Too Many Stats
Manny Machado might have been right about the number of advanced metrics surrounding the game of baseball.
I agree with Manny Machado.
A bit.
In recent comments with the San Diego media, Machado expressed his lack of appreciation for the new advanced metrics that have taken over the game of baseball during the last decade-plus.
“I just wish we can get the analytics out of the way,” Machado told reporters. “I think there’s too many stats out there.”
Machado didn’t know or understand some of the metrics, including some metrics that have become common enough to be placed on a scoreboard. Two examples brought up were wOBA and FIP. Machado didn’t understand either, and on the spot, didn’t immediately grasp the concept when given the explanations. His comments on analytics begin at the 7:45 mark.
The comments from Machado come from a player who doesn’t understand what the stats mean, versus someone with knowledge of the stats saying they’re worthless. To be fair, Machado’s job isn’t to understand FIP or wOBA. His job is to play baseball. The stats evaluate how well he’s playing baseball.
Once you go down the rabbit hole of stats as an evaluation metric, you eventually reach a crossroads. You’ll eventually get two sets of stats trying to tell the same thing in a different way.
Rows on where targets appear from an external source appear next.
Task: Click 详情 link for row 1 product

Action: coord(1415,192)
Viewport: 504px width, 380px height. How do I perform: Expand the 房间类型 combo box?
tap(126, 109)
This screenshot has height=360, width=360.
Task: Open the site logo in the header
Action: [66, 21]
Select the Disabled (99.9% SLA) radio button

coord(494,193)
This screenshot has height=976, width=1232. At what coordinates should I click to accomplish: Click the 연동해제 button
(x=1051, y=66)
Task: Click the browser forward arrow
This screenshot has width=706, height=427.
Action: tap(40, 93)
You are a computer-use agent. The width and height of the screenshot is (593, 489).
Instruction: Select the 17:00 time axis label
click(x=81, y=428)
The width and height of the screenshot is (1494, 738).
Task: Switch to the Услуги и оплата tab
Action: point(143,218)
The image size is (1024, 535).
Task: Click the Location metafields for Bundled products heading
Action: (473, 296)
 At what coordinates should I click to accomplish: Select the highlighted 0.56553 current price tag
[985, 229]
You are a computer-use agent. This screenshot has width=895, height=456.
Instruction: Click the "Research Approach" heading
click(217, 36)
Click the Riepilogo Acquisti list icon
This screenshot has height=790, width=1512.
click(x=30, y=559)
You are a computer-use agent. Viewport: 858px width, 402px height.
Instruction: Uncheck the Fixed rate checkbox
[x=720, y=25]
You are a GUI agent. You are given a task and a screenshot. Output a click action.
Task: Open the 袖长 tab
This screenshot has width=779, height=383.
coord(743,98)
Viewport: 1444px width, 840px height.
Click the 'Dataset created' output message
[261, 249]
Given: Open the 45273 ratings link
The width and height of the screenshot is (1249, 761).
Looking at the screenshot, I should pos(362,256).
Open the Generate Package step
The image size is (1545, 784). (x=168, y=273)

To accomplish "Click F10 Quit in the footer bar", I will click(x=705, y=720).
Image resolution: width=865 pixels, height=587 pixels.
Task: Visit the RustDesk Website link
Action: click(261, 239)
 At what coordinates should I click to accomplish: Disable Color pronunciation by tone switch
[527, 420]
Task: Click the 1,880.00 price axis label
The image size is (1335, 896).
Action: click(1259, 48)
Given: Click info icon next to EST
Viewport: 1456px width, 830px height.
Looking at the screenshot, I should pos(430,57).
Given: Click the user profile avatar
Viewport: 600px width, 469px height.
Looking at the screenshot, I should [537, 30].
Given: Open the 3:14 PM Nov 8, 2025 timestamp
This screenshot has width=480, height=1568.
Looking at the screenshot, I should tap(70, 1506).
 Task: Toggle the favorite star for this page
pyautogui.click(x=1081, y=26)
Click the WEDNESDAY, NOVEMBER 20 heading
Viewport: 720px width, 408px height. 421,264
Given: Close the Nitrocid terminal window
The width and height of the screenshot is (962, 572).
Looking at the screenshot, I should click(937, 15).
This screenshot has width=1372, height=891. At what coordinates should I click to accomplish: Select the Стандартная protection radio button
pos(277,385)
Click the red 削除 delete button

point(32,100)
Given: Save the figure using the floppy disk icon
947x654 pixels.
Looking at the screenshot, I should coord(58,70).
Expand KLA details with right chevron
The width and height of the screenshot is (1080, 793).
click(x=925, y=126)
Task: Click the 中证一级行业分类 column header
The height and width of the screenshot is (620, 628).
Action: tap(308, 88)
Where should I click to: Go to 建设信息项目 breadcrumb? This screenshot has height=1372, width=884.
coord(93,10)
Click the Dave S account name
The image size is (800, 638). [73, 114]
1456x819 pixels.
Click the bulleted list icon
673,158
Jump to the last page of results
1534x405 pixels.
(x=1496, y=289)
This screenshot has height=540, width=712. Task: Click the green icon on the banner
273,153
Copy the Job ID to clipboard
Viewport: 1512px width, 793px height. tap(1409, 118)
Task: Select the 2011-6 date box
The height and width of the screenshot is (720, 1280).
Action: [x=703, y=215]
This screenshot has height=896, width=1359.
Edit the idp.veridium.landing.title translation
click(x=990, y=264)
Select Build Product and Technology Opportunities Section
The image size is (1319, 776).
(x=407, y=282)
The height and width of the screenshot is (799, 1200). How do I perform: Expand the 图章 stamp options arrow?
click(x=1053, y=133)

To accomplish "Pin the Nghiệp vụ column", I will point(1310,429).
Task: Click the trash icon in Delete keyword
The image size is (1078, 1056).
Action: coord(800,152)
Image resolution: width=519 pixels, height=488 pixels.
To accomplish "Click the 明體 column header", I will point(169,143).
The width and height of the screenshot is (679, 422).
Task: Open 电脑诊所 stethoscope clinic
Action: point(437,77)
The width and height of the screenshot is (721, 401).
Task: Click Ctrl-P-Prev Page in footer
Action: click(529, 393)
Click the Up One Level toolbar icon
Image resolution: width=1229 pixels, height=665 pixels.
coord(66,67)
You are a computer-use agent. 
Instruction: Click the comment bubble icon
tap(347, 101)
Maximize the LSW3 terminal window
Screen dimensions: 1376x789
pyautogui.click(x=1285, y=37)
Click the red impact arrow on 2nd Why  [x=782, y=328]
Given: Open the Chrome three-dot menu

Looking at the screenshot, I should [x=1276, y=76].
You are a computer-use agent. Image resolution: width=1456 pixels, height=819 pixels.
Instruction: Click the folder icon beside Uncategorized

At that point, you need to decide which stat is legitimate, and which stat is missing the mark.
That’s when stats can become a problem.
RE24 on Pirates Prospects
I took off from baseball on Saturday.
As usual, my day was spent thinking about baseball.
I gave myself credit that I wasn’t on the computer working on PiratesProspects.com, or checking scores throughout the day.
My thought process was centered around the best approach to evaluate past player performance. I was working on adding a scoring system to Pirates Prospects to evaluate who was the best player in a given day, week, month, or year.
What I ended up settling on was RE24.
Honestly, I almost shared the cluelessness of Machado in the video above.
I’m not embarrassed to say I didn’t know what RE24 was without access to a computer all day. I had heard of the stat before, but I didn’t remember it by heart.
My thought process was that the best approach to evaluate past results would be to use the Run Expectancy matrix as a baseline for expectations in every situation, then to use the player’s results of every play to calculate how much positive or negative expected value he added.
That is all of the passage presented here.